YOUR OBJECTIVE:
Put the lines starting at the first one and ending at the one containing "Action: coord(26,574)" into a two-column CSV with the columns "prompt" and "response". Make one row for each thing the lines ask for and its given answer, with each field quoted and line breaks changed to spaces.

RECORDS FOR THIS EXERCISE:
........

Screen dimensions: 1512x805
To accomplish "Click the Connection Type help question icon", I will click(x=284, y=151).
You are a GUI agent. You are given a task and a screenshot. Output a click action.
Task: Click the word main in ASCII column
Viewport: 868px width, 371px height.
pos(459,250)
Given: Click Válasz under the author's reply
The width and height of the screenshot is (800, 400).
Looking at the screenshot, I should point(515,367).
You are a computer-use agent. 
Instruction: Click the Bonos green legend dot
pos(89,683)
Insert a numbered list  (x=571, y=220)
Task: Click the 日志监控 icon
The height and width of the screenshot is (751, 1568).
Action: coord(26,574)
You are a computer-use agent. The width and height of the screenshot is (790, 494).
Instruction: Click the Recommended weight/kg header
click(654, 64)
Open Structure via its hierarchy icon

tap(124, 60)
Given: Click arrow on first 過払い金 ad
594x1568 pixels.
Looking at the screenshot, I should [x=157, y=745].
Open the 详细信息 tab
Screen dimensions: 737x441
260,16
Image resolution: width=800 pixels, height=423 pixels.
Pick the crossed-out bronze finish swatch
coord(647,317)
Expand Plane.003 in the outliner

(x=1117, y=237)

........

RESPONSE BELOW:
prompt,response
"Screen dimensions: 1512x805 To accomplish ""Click the Connection Type help question icon"",","I will click(x=284, y=151)."
"You are a GUI agent. You are given a task and a screenshot. Output a click action. Task: Click the word main in ASCII column Viewport: 868px width, 371px height.","pos(459,250)"
"Given: Click Válasz under the author's reply The width and height of the screenshot is (800, 400).","Looking at the screenshot, I should point(515,367)."
"You are a computer-use agent. Instruction: Click the Bonos green legend dot","pos(89,683)"
"Insert a numbered list","(x=571, y=220)"
"Task: Click the 日志监控 icon The height and width of the screenshot is (751, 1568).","Action: coord(26,574)"